Research Projects
Acoustic imaging
Professor Peter Gough and Dr Michael Hayes
Synthetic aperture Sonar (SAS) is a technique for high resolution imaging of the seafloor and is the sonar analog of synthetic aperture radar. SAS attains its high along-track resolution by using a “synthetic aperture”, achieved by coherent processing of reflected acoustic signals collected along the path of a towed transmitter/receiver. The performance of current SAS systems is limited by distortions due to platform motion and aperture undersampling. The objective of our research program is to develop methods to produce high quality acoustic images of the seafloor using synthetic aperture techniques. This involves development of sophisticated computer algorithms to compensate for platform motion, modelling ocean acoustic phenomena, design and construction of advanced electronic instrumentation, and underwater engineering. Experiments are conducted mainly in Lyttelton Harbour but also in Auckland and Sydney Harbours.

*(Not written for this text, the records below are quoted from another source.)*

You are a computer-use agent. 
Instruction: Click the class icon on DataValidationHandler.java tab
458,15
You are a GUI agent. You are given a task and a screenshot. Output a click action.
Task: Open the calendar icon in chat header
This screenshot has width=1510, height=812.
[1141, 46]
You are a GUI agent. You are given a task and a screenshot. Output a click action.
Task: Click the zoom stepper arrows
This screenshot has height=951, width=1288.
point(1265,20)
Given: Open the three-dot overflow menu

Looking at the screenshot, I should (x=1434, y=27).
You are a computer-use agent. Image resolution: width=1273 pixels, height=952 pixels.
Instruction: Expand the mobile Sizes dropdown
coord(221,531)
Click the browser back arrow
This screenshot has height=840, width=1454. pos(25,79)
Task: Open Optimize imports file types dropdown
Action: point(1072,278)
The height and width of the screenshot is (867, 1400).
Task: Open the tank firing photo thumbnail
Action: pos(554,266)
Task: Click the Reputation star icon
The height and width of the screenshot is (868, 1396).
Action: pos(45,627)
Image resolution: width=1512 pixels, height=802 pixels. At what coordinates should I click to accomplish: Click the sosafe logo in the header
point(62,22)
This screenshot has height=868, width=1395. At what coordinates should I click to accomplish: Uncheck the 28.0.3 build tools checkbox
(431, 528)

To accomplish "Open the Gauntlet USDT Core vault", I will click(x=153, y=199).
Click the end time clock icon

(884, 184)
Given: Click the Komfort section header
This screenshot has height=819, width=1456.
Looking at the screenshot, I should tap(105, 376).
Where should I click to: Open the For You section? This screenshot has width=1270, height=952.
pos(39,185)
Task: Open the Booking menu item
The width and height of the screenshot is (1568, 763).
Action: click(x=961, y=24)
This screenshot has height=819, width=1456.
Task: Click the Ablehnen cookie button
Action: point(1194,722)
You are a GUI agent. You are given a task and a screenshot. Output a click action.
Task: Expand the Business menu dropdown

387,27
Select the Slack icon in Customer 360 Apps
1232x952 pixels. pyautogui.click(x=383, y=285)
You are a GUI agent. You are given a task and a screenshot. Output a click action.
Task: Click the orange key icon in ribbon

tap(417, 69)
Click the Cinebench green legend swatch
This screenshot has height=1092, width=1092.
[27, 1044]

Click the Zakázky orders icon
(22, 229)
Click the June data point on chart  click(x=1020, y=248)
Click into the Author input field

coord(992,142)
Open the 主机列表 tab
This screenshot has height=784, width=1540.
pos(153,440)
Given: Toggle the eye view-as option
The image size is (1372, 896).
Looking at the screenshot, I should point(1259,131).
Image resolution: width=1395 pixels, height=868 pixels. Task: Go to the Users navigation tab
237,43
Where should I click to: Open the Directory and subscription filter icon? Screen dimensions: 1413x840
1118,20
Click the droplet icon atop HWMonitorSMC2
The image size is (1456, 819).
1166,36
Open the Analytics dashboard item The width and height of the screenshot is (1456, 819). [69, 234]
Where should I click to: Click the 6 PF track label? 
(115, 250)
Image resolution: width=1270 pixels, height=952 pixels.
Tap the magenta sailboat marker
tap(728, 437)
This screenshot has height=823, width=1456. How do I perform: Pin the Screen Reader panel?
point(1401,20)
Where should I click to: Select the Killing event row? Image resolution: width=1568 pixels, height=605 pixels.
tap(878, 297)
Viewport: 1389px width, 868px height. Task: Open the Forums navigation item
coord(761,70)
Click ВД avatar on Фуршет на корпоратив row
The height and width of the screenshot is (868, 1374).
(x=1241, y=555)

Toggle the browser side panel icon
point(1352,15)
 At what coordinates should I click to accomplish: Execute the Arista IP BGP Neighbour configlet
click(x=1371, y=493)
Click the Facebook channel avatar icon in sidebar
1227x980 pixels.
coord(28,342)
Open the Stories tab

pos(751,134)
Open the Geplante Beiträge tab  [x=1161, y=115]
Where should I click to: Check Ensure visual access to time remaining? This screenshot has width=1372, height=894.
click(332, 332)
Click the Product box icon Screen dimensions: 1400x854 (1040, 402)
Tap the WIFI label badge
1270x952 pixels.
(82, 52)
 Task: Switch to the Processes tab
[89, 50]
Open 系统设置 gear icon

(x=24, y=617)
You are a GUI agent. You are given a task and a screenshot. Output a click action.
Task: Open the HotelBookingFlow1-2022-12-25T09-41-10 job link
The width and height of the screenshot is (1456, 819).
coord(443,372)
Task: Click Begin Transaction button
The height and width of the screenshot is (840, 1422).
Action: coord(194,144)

More information can be found on the Acoustics Research Group website.
The SAS towfish, "KiwiSAS", designed and built by the Acoustics Research Group

Top: Unprocessed data from a sunken boat in Sydney Harbour. Bottom: The same data after synthetic aperture processing.
Sample publications:
K.A. Johnson, M.P. Hayes and P.T. Gough, A method for estimating the subwavelength sway of a sonar towfish, IEEE J. Oceanic Eng., 20, 258-267 (1995).
P.T. Gough and D.W. Hawkins, Imaging algorithms for a strip-map synthetic aperture sonar: Minimizing the effects of aperture errors and aperture undersampling, IEEE J. Oceanic Eng., 22, 27-39 (1997).
H.J. Callow, M.P. Hayes and P.T. Gough, Wavenumber domain reconstruction of SAR/SAS imagery using single transmitter and multiple-receiver geometry, Electron. Lett., 38, 336-338 (2002).